Once again processing 11 million rows, now in seconds
Written on 2026-01-28Two weeks ago I went on an optimization spree when a PHP script had to process 11 million database-stored events. My initial code processed around 30 events per second, which meant the whole operation would take around 4 days to complete. In my last post, I managed to get that number up to 50k events per second, resulting in only a couple of minutes of runtime.
I knew there was still room for improvement, though, and so, the journey began again.
Combined insert
This time I started with a much more acceptable baseline: 50k events per second. After reading my blogpost, Márk reached out to me telling me my visits per year projector could be improved a lot. For reference: I'm keeping track of how many visits my blog got per year in this projector: every time a visit event occurs I incremented the count field in the database by one for the corresponding year. I was doing an individual insert query for every such visit, but all of that could be combined into one.

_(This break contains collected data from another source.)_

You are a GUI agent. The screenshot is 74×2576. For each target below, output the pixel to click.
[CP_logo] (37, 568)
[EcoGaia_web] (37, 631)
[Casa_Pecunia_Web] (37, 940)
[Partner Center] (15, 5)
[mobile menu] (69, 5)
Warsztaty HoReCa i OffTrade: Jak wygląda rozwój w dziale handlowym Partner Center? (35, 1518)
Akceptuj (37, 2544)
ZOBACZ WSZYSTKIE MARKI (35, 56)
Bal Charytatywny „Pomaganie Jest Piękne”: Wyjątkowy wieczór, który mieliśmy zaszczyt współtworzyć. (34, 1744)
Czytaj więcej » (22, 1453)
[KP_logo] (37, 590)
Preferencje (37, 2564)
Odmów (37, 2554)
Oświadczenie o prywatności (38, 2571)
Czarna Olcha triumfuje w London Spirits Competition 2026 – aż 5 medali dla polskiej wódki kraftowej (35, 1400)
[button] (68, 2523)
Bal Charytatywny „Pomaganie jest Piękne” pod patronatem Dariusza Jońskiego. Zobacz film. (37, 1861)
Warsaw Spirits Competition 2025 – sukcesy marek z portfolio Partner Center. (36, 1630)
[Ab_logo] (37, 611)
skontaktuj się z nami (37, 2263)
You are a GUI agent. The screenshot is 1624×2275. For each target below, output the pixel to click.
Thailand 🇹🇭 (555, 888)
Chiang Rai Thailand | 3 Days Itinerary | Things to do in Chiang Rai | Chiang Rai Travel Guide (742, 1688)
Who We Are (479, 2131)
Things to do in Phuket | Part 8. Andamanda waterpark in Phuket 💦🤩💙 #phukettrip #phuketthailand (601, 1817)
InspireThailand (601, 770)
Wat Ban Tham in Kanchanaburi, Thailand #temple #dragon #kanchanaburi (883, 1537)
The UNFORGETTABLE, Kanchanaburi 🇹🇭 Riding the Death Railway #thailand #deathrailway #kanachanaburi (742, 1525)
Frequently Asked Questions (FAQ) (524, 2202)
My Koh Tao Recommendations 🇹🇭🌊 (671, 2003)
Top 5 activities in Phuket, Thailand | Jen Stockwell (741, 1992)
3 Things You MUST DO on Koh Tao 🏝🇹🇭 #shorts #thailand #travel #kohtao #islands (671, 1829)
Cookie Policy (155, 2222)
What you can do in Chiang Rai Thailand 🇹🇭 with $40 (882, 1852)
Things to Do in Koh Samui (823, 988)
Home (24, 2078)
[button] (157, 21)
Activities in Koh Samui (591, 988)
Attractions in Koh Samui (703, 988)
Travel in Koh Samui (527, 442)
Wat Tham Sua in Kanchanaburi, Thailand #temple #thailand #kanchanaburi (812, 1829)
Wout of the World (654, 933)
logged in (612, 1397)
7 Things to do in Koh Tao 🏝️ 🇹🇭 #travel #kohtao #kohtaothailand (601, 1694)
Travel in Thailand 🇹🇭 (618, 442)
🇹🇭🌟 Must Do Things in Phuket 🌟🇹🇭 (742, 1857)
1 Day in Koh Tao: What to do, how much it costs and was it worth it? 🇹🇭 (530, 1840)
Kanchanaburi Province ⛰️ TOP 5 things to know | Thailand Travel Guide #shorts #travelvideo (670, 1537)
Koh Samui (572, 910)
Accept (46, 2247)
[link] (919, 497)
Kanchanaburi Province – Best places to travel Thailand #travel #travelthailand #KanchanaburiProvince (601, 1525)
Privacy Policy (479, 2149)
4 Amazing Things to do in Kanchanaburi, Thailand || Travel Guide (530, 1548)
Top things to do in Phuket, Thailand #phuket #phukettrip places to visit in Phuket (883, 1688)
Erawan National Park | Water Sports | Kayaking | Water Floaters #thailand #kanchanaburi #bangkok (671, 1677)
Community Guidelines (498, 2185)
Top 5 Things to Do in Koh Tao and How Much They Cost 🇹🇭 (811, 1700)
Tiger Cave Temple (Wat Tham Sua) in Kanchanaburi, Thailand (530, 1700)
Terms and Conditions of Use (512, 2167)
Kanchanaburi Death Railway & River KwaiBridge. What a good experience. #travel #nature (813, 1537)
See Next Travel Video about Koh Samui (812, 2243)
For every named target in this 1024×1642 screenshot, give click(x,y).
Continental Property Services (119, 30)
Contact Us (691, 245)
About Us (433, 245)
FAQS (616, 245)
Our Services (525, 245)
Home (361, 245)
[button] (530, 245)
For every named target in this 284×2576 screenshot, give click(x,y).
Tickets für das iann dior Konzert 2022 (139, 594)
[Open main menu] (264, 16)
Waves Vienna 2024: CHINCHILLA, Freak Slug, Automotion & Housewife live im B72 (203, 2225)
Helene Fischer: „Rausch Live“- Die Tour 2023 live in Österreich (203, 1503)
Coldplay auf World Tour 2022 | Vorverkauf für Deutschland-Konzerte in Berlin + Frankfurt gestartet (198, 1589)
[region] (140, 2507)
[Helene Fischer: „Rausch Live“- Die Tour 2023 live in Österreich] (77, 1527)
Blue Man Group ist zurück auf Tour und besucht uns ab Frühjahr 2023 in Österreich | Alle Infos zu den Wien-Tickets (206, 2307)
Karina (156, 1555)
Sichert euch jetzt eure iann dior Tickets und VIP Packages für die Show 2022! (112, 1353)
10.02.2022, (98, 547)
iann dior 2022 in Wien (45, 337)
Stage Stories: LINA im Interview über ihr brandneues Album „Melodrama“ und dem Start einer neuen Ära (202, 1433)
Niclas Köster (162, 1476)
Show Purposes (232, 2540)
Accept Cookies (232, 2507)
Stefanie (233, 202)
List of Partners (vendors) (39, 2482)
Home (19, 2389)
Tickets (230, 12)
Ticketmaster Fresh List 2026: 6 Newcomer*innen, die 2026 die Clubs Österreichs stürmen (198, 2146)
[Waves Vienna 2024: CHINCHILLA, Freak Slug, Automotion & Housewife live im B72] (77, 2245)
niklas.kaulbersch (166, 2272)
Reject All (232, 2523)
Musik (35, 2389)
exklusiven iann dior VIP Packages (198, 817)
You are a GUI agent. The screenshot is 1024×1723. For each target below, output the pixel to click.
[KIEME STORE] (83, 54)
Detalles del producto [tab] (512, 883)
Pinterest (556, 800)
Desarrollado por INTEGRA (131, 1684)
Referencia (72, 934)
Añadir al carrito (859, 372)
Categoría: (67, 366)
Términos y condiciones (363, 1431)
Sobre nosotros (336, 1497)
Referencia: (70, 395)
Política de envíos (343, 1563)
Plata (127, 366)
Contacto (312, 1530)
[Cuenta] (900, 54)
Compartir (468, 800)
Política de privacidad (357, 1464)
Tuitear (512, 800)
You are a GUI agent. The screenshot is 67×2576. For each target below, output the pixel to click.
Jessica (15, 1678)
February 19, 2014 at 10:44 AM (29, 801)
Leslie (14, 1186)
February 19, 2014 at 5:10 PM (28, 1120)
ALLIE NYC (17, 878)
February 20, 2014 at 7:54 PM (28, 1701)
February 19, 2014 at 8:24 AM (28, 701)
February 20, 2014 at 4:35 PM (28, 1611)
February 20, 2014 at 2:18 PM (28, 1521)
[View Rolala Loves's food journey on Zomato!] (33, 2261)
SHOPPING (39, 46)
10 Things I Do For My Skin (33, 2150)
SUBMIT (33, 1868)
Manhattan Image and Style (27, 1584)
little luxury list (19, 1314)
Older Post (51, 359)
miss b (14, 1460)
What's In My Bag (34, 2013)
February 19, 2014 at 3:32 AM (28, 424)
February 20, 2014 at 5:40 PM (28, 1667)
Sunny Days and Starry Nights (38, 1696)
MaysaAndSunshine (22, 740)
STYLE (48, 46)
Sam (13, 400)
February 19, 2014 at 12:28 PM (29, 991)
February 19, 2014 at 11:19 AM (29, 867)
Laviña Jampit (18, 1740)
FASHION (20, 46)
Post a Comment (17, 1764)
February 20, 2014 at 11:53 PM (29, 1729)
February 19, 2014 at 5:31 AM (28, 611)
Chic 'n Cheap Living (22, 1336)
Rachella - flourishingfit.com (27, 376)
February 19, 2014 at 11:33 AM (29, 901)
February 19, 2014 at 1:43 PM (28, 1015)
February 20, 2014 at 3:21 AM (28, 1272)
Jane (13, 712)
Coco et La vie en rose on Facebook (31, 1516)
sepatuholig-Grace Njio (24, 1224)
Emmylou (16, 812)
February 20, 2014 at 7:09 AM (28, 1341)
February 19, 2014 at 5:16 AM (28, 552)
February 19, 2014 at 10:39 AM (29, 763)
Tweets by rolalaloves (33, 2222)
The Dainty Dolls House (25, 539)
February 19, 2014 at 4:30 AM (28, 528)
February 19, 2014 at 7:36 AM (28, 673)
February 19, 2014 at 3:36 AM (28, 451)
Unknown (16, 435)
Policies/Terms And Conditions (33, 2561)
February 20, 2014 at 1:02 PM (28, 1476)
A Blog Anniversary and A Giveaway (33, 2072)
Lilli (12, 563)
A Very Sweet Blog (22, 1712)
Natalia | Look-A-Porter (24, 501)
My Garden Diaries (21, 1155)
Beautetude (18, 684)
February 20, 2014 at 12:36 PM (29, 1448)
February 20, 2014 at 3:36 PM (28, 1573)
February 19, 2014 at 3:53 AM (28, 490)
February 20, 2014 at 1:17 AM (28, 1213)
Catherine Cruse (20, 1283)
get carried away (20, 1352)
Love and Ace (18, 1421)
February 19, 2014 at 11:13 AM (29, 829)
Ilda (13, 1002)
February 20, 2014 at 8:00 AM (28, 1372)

So instead of doing this:
INSERT INTO `visits_per_year` (`date`, `count`) VALUES ("2025-01-01", 1) ON DUPLICATE KEY UPDATE `count` = `count` + 1; INSERT INTO `visits_per_year` (`date`, `count`) VALUES ("2025-01-01", 1) ON DUPLICATE KEY UPDATE `count` = `count` + 1; INSERT INTO `visits_per_year` (`date`, `count`) VALUES ("2025-01-01", 1) ON DUPLICATE KEY UPDATE `count` = `count` + 1; INSERT INTO `visits_per_year` (`date`, `count`) VALUES ("2025-01-01", 1) ON DUPLICATE KEY UPDATE `count` = `count` + 1;
I would perform one query like so:
INSERT INTO `visits_per_year` (`date`, `count`) VALUES ("2025-01-01", 1), ("2025-01-01", 1), ("2025-01-01", 1), ("2025-01-01", 1) ON DUPLICATE KEY UPDATE `count` = `count` + 1;
With this change, performance doubled once again, from 50k to 100k events per second!
More with PHP
Did you spot that ON DUPLICATE KEY UPDATE count = count + 1? That's MySQL's way of incrementing an integer on the database level when there's a duplicate key (in this table that would be the date field).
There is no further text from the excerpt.